Stored data entries:
________________________________________
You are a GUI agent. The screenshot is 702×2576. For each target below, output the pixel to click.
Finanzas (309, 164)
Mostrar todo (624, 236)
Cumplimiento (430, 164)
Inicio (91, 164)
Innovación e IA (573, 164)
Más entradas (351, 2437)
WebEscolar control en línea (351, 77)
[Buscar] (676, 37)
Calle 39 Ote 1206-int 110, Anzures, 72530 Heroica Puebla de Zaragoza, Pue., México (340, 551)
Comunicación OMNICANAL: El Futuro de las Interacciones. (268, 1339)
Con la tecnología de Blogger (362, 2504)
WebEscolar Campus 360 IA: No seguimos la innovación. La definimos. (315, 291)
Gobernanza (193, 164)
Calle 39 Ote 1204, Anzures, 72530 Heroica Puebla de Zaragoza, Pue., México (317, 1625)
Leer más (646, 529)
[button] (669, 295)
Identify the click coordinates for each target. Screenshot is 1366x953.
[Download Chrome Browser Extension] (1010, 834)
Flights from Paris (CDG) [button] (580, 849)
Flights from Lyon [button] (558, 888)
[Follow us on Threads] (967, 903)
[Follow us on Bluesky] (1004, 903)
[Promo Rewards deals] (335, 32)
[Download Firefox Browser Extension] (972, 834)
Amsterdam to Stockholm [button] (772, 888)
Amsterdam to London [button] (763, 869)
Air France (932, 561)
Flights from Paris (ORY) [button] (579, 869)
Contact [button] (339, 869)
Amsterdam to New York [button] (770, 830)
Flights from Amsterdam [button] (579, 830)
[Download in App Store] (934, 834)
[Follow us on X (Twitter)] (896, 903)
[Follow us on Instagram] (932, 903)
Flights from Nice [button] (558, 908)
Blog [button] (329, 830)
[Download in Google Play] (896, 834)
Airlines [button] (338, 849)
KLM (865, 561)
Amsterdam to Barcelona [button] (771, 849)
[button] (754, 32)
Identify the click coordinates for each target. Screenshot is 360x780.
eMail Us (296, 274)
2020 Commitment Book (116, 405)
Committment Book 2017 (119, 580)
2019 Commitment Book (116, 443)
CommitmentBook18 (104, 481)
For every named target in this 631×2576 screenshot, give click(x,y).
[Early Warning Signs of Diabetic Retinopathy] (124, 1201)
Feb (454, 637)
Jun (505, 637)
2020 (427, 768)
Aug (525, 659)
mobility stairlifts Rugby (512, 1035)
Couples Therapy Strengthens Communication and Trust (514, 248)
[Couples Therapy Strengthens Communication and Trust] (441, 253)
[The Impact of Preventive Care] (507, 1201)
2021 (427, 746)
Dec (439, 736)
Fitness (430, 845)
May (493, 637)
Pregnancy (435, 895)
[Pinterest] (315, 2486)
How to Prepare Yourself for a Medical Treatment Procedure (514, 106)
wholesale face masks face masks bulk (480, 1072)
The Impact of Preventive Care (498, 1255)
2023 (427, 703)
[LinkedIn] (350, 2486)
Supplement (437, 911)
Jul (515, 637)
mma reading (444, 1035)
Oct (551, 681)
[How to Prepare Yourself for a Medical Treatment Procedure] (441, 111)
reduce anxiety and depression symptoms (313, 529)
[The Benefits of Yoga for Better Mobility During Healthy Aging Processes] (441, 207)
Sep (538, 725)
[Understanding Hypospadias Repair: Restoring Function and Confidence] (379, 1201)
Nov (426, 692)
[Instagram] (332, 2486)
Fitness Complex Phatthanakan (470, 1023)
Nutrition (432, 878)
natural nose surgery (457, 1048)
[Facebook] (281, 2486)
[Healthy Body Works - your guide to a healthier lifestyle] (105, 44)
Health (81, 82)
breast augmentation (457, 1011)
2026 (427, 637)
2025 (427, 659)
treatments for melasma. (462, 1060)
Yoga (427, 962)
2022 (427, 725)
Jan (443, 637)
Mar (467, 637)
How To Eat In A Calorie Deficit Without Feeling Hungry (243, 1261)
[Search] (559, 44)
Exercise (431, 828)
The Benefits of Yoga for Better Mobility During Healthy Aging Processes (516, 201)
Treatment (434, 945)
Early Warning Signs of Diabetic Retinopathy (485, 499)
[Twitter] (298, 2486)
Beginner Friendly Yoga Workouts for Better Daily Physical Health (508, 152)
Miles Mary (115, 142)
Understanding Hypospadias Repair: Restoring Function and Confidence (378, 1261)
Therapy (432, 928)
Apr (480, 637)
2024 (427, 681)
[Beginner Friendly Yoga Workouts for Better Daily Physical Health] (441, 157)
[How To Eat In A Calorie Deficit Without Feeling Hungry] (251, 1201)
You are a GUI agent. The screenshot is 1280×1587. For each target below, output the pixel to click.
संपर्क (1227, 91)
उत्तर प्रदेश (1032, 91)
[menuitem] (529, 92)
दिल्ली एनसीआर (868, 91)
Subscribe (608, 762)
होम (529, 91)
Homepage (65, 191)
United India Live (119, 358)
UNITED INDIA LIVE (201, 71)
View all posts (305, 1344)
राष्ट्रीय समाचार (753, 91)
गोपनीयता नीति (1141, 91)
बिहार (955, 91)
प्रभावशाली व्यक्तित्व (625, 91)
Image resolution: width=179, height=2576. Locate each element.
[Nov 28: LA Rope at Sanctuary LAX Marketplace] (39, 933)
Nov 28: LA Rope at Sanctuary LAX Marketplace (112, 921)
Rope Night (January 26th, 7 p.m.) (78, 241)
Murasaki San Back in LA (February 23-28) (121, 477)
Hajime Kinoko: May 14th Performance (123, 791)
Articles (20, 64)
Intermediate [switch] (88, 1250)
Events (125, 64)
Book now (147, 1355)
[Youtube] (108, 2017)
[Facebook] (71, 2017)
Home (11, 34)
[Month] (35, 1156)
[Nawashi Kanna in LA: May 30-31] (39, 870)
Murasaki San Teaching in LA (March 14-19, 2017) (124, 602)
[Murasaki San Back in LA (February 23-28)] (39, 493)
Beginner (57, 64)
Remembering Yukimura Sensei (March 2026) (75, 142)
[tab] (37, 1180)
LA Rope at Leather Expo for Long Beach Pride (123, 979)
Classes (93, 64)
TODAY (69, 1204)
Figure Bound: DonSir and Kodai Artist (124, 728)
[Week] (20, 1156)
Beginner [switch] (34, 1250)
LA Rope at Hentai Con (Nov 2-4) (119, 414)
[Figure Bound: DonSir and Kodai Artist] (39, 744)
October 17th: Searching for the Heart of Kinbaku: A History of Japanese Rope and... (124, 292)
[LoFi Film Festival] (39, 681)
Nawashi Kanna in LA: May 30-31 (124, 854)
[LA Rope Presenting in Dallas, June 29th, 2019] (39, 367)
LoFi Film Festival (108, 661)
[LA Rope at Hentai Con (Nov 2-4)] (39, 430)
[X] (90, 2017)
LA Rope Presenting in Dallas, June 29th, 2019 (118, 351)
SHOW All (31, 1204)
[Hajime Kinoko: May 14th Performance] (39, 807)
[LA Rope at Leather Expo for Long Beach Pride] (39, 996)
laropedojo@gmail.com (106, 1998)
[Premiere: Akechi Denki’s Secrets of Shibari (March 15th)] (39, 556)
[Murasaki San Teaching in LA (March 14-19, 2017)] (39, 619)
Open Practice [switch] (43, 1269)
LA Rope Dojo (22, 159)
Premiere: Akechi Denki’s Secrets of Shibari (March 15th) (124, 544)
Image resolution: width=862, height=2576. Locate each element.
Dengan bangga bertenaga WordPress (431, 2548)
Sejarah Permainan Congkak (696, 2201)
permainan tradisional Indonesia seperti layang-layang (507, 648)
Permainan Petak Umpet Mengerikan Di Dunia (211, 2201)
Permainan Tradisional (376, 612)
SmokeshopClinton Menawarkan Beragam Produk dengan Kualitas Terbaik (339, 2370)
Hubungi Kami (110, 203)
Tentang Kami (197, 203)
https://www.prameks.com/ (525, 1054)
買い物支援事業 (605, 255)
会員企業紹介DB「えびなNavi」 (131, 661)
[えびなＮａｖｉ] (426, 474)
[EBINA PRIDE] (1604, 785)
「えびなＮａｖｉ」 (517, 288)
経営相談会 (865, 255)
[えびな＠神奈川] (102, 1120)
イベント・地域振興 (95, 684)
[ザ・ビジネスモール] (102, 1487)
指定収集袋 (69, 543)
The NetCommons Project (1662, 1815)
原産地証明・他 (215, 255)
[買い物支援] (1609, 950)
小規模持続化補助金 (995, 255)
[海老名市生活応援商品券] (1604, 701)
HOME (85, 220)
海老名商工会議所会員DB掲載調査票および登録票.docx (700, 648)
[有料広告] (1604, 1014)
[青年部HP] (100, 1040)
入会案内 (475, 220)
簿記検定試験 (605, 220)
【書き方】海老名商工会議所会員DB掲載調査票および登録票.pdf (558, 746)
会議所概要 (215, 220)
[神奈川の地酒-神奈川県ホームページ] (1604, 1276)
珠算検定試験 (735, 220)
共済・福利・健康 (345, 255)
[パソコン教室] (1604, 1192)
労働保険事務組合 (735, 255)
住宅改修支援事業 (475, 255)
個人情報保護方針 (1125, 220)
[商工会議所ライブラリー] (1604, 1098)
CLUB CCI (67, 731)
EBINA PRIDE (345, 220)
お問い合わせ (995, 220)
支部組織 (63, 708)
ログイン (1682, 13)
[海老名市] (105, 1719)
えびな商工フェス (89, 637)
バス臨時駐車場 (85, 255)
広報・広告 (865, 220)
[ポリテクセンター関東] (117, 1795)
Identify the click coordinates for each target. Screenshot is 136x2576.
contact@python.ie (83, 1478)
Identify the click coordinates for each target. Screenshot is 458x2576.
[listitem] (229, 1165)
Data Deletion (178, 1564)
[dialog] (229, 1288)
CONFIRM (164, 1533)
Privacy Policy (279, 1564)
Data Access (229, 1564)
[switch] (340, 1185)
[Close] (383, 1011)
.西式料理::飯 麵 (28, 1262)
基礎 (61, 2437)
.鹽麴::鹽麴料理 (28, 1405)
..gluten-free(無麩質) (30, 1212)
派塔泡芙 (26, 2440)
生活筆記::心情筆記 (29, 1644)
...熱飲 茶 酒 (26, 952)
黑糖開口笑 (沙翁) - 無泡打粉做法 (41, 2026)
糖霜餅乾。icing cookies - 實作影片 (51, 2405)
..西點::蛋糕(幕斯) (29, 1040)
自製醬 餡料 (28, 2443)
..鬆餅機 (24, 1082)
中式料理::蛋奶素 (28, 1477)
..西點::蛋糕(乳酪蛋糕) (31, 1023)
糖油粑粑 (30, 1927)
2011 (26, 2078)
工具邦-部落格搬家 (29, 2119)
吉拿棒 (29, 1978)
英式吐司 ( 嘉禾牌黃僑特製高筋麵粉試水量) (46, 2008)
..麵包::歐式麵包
________________________________________
# Problem statement
Nothing but a number is wanted: report how many lines in the entries above contain the string "Hungry".

# Answer for the task
2